The cost savings from generic oral chemotherapy medications have been less than hoped for by experts.
A generic version of orally administered capecitabine returned less-than-anticipated cost savings over a 3-year span, according to study results published in JAMA Internal Medicine.
In addition, list prices of branded and generic capecitabine continued to rise during the 14-year study, researchers reported.
“Since around 2000, treatment of many cancers has shifted from infused chemotherapies to orally administered cancer therapies,” Ashley L. Cole, MPH,doctoral student and graduate research assistant at University of North Carolina Eshelman School of Pharmacy, told HemOnc Today. “These newer therapies tend to be much more expensive, including higher cost-sharing for patients.”
Capecitabine — a thymidylate synthase inhibitor initially manufactured by Genentech for the treatment of metastatic colorectal and breast cancers — received FDA approval in 1985 under the brand name Xeloda, representing the first approved oral chemotherapy.
When capecitabine came off patent near the end of 2013, it became the first oral chemotherapy available in generic form, entering the market through Teva Pharmaceuticals in March 2014.
In theory, once drug patents expire, generic competition should help lower prices for cancer treatment.

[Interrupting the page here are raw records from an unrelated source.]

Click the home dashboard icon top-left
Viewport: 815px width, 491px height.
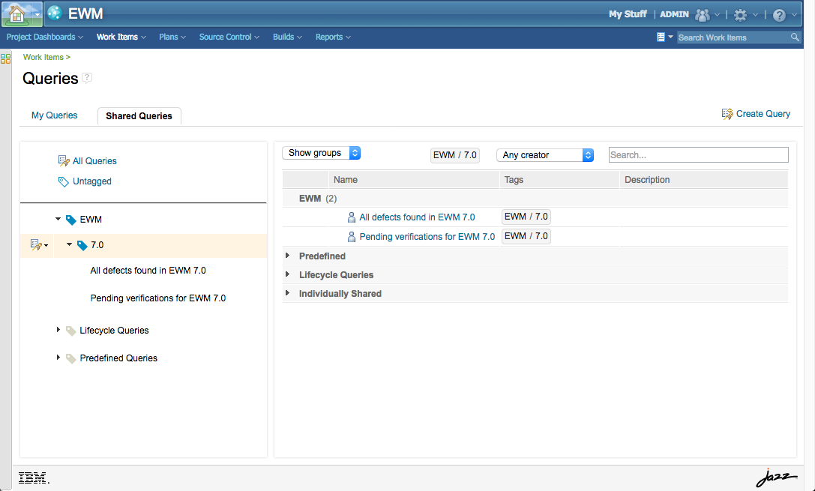coord(15,13)
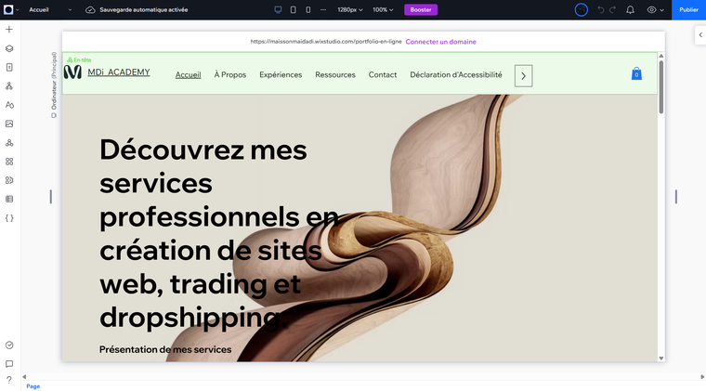Expand the right inspector panel arrow
Image resolution: width=706 pixels, height=391 pixels.
tap(699, 34)
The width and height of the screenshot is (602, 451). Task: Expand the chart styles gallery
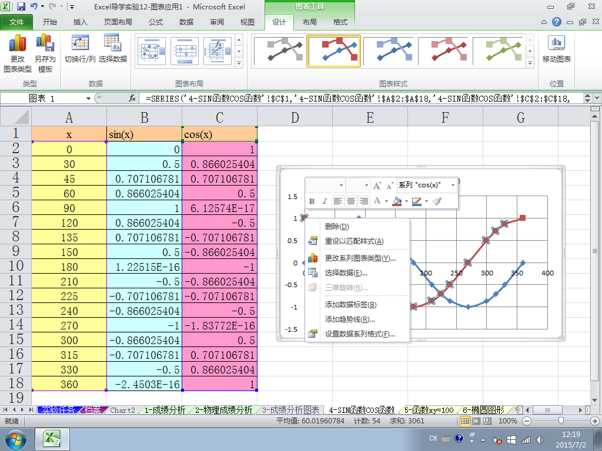pyautogui.click(x=530, y=62)
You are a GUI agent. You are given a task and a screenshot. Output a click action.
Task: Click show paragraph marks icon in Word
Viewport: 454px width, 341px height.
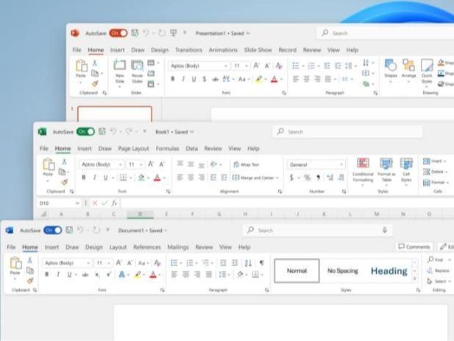coord(262,262)
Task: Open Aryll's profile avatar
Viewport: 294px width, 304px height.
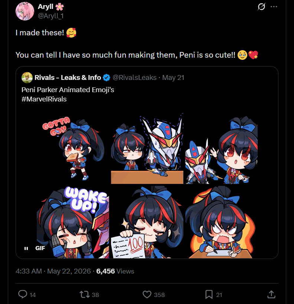Action: (x=25, y=11)
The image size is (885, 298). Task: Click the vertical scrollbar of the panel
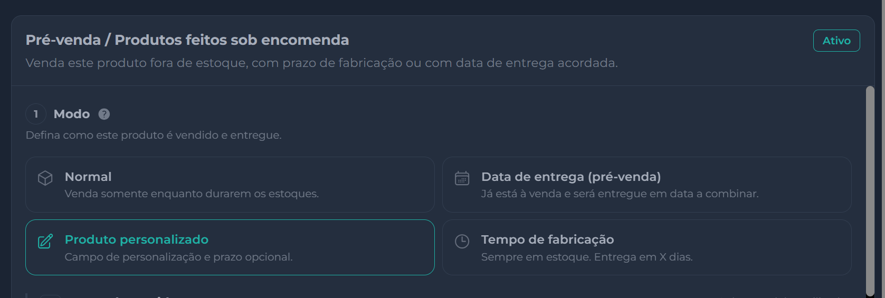point(870,191)
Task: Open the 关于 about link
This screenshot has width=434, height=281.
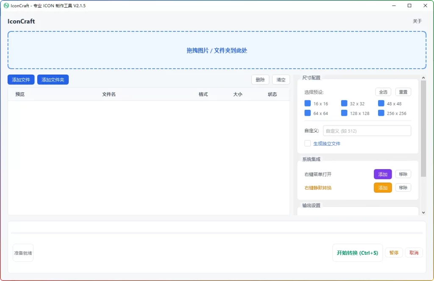Action: click(x=417, y=21)
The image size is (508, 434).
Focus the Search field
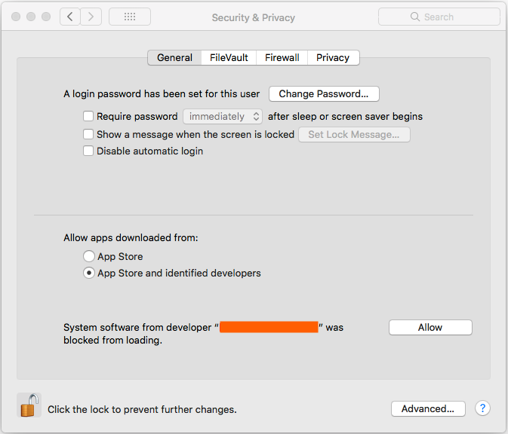(445, 17)
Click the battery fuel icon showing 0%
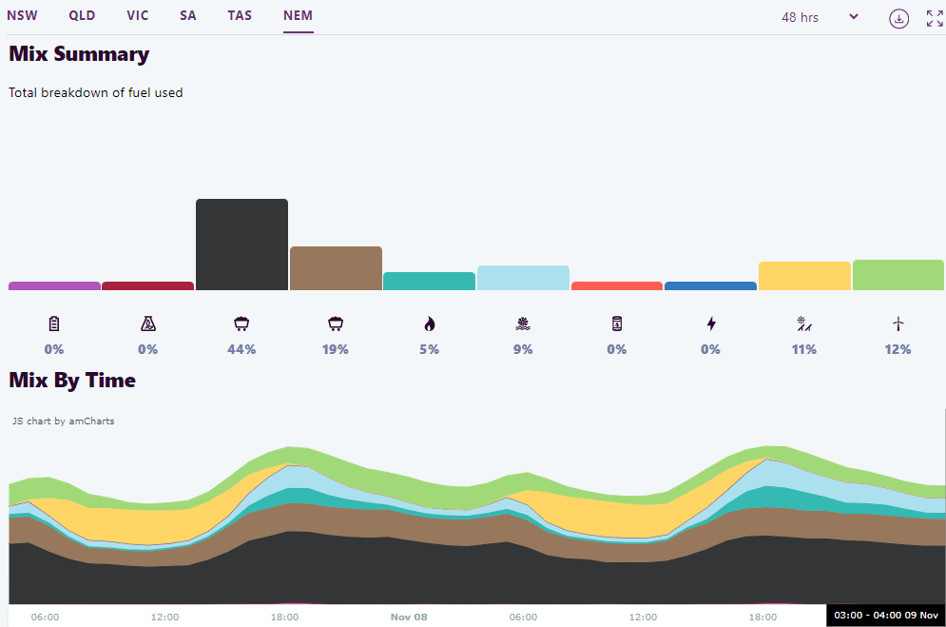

“[Because] capecitabine was one of the first orally administered cancer therapies to have a generic [version] come on the market, it made a great case study for the potential effect of generic competition for orally administered cancer therapies,” Cole said.
Cole and colleagues used the Truven Health MarketScan Commercial Database to analyze changes in the list price of capecitabine and patient out-of-pocket expenses from 2002 through 2016, which included 3 years after patent expiration. Researchers assessed 156,508 outpatient pharmacy claims for branded or generic capecitabine filled by adults diagnosed with colorectal or breast cancer.